Introduction / History The Kaimbulawa people live in four villages in Siompu District, South Buton Regency, in the province of Southeast Sulawesi. These four villages are Kaimbulawa, Waidawula, Lontoy, and Karae. The Kaimbulawa consider themselves descendants of a commander of the Buton kingdom named La Saompula. After waging war with the Banggai kingdom, he returned and placed the head of the defeated Banggai king on the reef on the beach of Kaimbulawa village and lived there.
The Kaimbulawa language is part of the Munic group, which also includes the Kioko, Liabuku, Muna and Pancana languages.
What are their lives like? The baruga is a tribal gathering place used for various purposes. If one of the people commits a crime but does not confess to it after a council at the baruga, they will die after three days. If they confess, they will be fined. The fine might consist of giving food to others in their village or walking through the village shouting the nature of their crime, as an announcement to embarrass themselves as a deterrent, so they will not commit that offense again.
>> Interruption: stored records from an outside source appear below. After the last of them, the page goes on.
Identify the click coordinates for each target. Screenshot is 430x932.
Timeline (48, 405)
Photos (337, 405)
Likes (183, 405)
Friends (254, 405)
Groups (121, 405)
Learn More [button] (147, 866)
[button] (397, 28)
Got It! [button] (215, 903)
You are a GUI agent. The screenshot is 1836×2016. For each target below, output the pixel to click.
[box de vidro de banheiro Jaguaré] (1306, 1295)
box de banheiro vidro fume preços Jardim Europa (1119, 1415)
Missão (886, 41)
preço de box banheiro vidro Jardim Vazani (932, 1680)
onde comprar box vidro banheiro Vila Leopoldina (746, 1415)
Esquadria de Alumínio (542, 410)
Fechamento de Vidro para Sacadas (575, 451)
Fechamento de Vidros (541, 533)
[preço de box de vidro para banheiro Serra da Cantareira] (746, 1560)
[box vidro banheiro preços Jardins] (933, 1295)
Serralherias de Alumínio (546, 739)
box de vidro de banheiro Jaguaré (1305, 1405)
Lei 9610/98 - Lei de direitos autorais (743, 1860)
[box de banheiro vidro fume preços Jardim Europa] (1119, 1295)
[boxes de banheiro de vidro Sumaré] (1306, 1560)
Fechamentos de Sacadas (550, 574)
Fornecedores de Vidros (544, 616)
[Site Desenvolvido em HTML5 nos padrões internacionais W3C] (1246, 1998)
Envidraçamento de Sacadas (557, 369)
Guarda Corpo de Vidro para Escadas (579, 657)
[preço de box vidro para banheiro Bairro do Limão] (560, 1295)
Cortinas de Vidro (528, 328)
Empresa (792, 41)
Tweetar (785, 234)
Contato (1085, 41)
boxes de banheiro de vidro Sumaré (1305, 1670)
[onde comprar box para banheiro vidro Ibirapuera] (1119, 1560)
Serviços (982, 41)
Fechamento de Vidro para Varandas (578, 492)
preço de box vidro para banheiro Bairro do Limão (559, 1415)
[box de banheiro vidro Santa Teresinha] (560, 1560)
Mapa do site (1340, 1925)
Annual meetings are also held at the baruga to provide village boundary markers aimed at preventing troops from entering this area and preventing violations of the established limits. The cultural chief is called the parabela who is assisted by four Wacik, with a Penembuho who assists each Wacik. The cultural chief and religious leader work together in deliberations. Every cultural event is attended by the religious leader and every religious meeting involves the cultural chief.
Most residents are farmers and although their area is close to the sea, only a small percentage of them are fishermen. A unique crop of the area is the Siompu orange, which is very expensive. The tree bears fruit only once a year. They are sold for Rp 50,000 (about US$3.70) per orange and they are delicious. However it is very difficult to get the trees to bear fruit and they often die. Nowhere else in Indonesia a can grow Siompu oranges with fruit as flavorful as those grown in Kaimbulawa.
What are their beliefs? All Kaimbulawa people are Muslim although it appears Islam entered this area less than two generations ago. During Ramadan (the fasting month), the mosques appear to be mostly empty at prayer times; very few are attending. Apparently Islam is not yet deeply rooted in the community.